Problem requirements. Please give every record below again exactly, and keep the pictures out.

__________

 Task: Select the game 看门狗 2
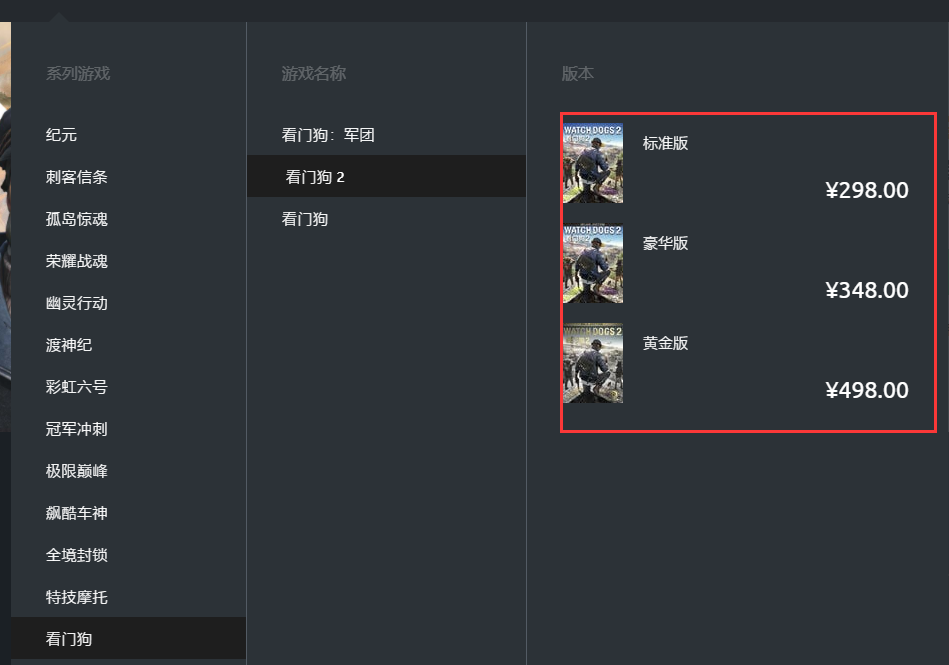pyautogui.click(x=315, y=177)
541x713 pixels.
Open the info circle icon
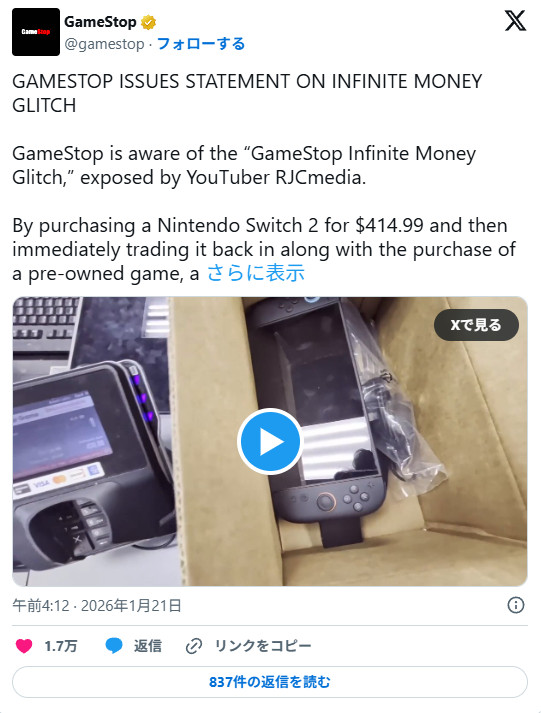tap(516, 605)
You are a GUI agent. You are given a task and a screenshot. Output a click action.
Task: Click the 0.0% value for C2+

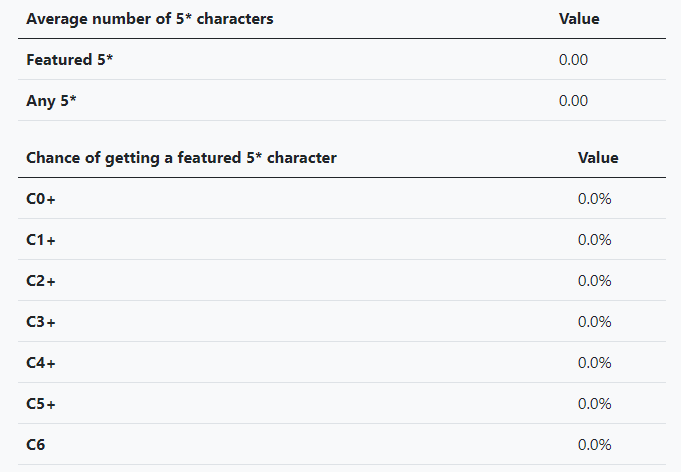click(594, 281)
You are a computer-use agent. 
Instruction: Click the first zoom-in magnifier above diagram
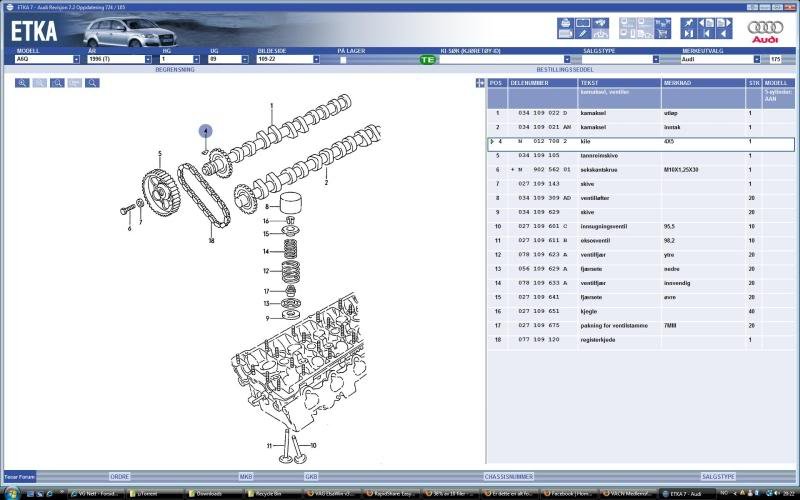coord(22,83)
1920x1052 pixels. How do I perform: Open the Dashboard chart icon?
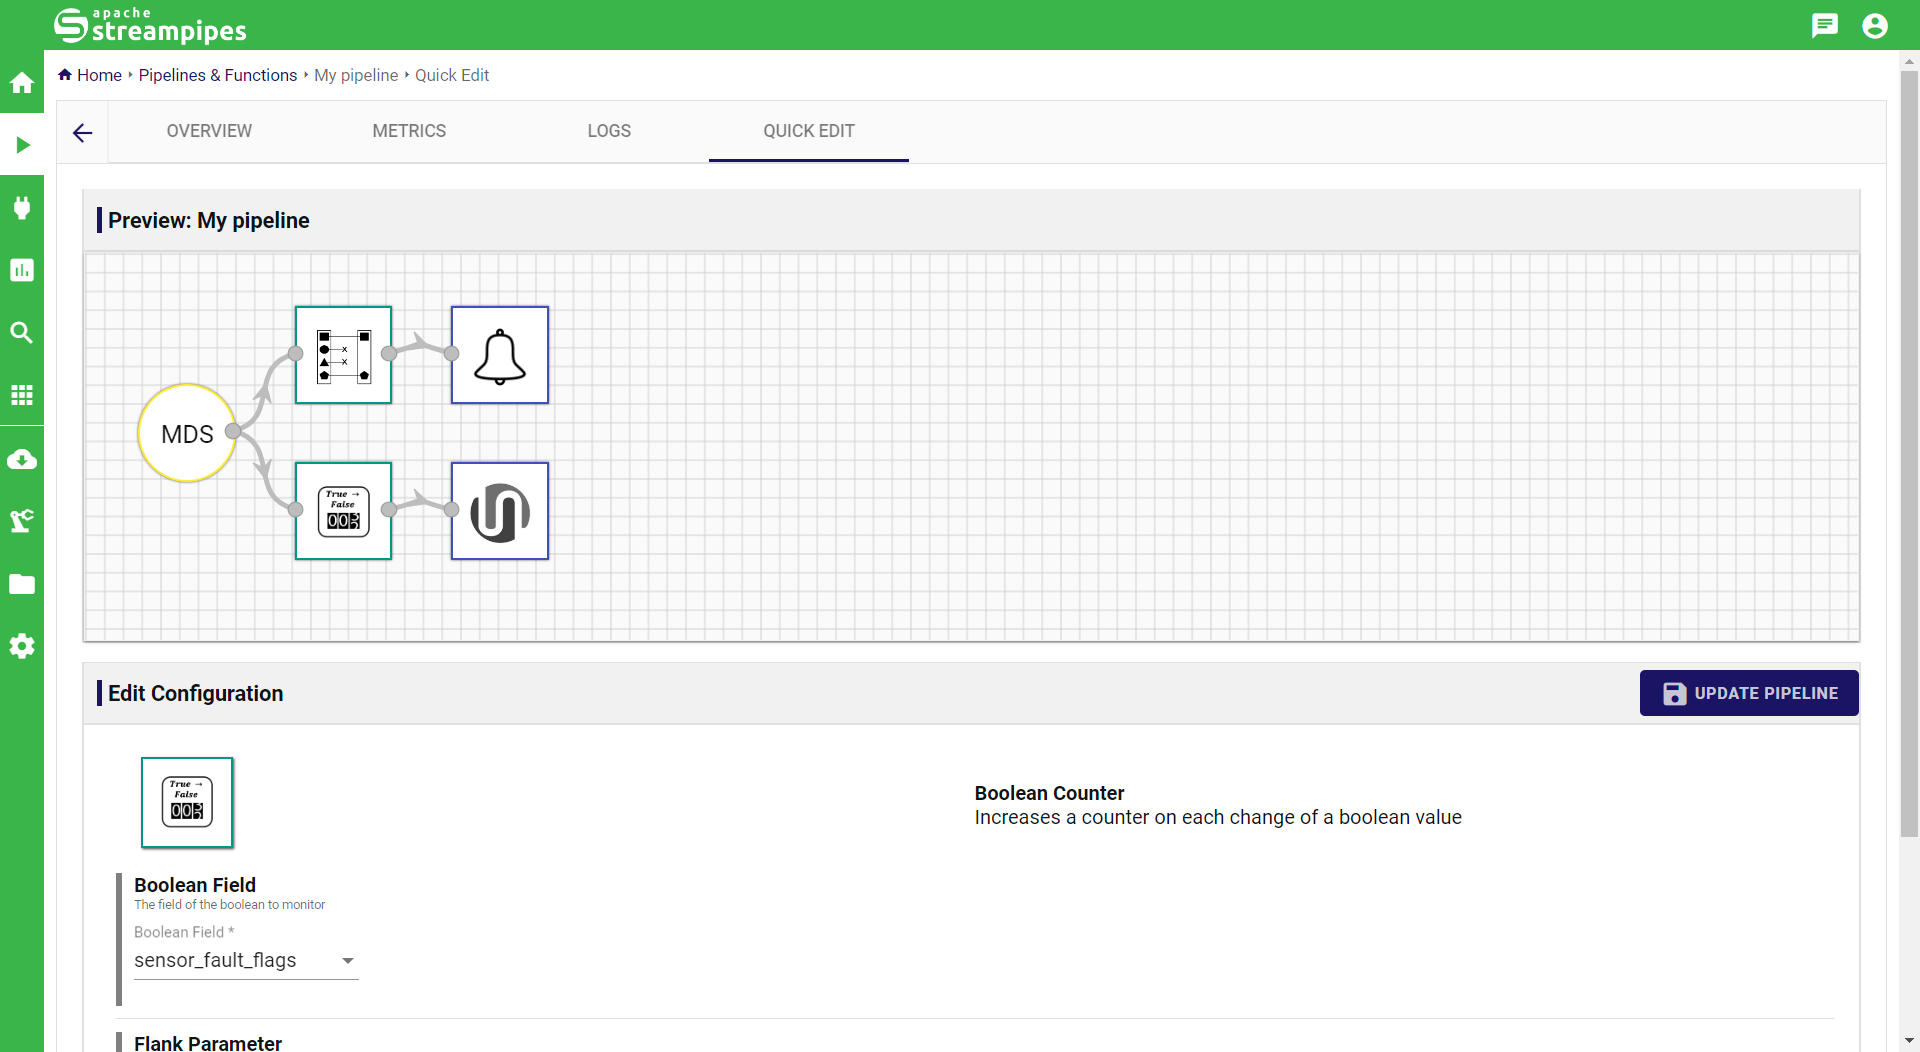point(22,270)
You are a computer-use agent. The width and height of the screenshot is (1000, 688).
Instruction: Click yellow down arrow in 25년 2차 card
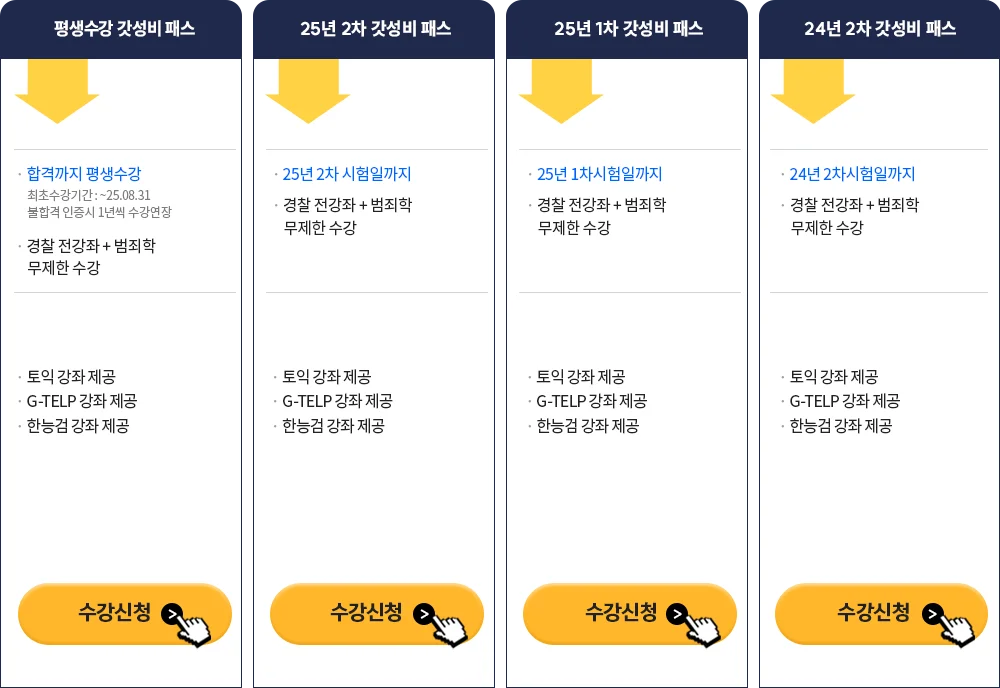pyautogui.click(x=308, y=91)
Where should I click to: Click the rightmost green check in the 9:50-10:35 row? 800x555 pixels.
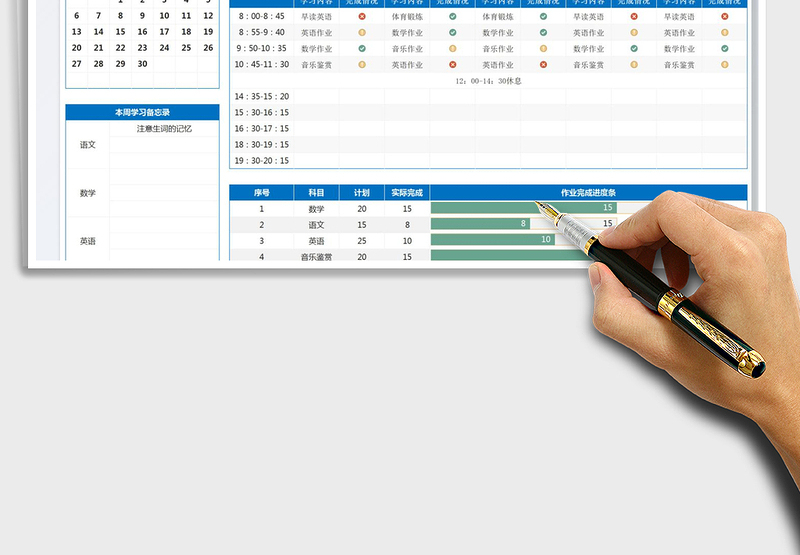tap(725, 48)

__________

Your response.
 Task: Select the game 看门狗 2
pyautogui.click(x=315, y=177)
541x713 pixels.
Open the info circle icon
tap(516, 605)
You are a GUI agent. You are given a task and a screenshot. Output a click action.
Task: Click the 0.0% value for C2+

click(594, 281)
You are a computer-use agent. 
Instruction: Click the first zoom-in magnifier above diagram
coord(22,83)
1920x1052 pixels. How do I perform: Open the Dashboard chart icon?
point(22,270)
You are a computer-use agent. The width and height of the screenshot is (1000, 688).
Instruction: Click yellow down arrow in 25년 2차 card
pyautogui.click(x=308, y=91)
Where should I click to: Click the rightmost green check in the 9:50-10:35 row? 800x555 pixels.
tap(725, 48)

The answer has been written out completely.